I have yet to look at the hardware to make it port selectable, but there is scope for it to be selectable as one of the chips has a spare OR gate where an additional address line may be used with the existing decoding to make it not collide with existing RS-232.

However, it should be noted that the use of various devices may still collide with other hardware as the each device never considered what might be connected to the CPC and this is evident by the fact that the various RS-232 makers did not use the same I/O address as the standard AMSTRAD RS-232.

The TCP/IP software cannot use two different devices together as it is a device-less based protocol standard in the first place. That is to handle a TCP/IP packet, the data in the packet has no way of knowing which device it can from or to send it.

rpalmer

TFM

Quote from: rpalmer on 20:01, 28 November 11
I have yet to look at the hardware to make it port selectable, but there is scope for it to be selectable as one of the chips has a spare OR gate where an additional address line may be used with the existing decoding to make it not collide with existing RS-232.

That's really great. The AMS-SIO isn't using that much ports, so it should (I hope) not be a problem. The advantage of non colliding hardware is that people don't have to unplug and replug their extensions.

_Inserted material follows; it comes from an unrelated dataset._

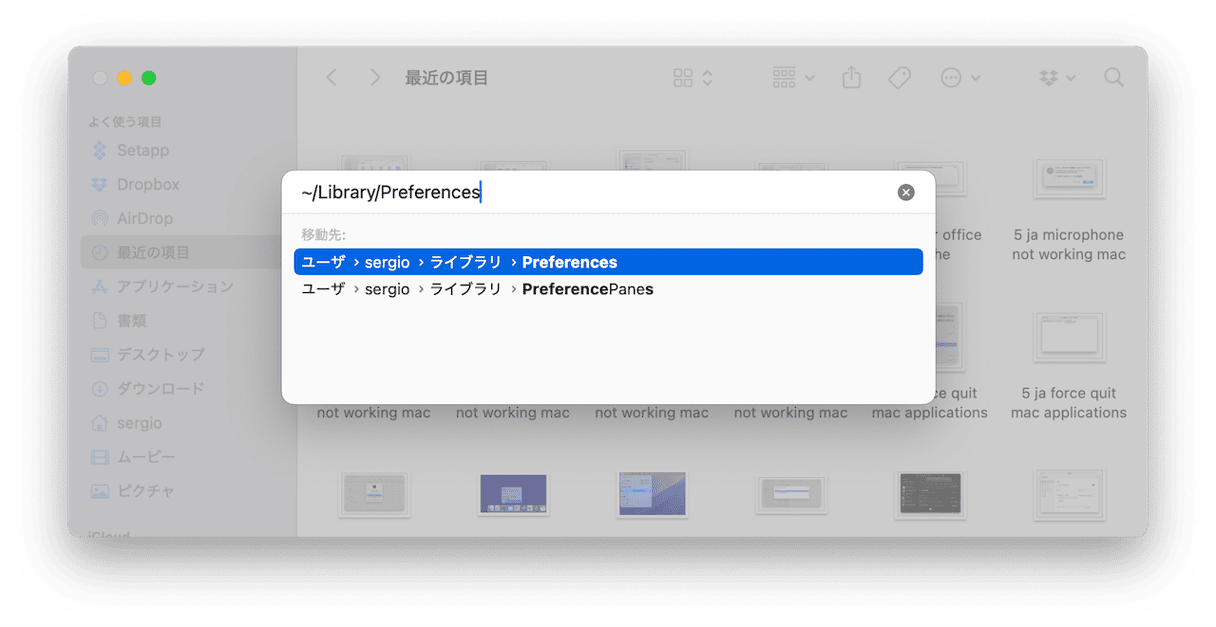This screenshot has width=1216, height=627.
Task: Expand the group-by options dropdown
Action: coord(794,78)
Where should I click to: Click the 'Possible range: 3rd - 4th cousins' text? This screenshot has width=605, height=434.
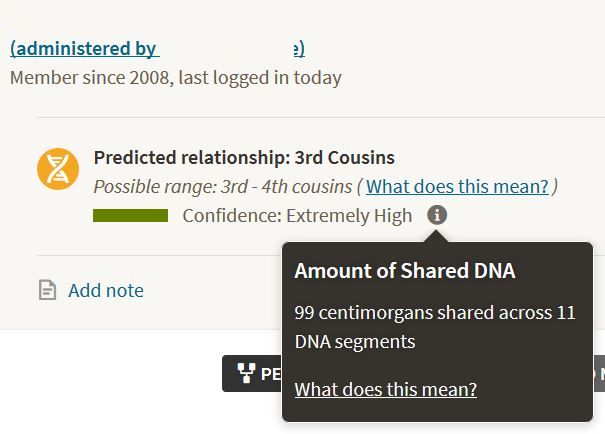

Quote from: rpalmer on 20:01, 28 November 11
However, it should be noted that the use of various devices may still collide with other hardware as the each device never considered what might be connected to the CPC and this is evident by the fact that the various RS-232 makers did not use the same I/O address as the standard AMSTRAD RS-232.

Well, interestingly there is very few collision between CPC expansions at all. Commercial hardware shows nearly no collision (the exception I know is the MF2 and a Video-Digitizer). Non-commercial expansions also do pretty well, except the CPC-ISA which collides with a bunch of other hardware. (Some hard-disc interfaces are colliding though. However, this it not a major point, since people probably haven't much different discs. Even I only work with two hard-disc systems at the same time :-)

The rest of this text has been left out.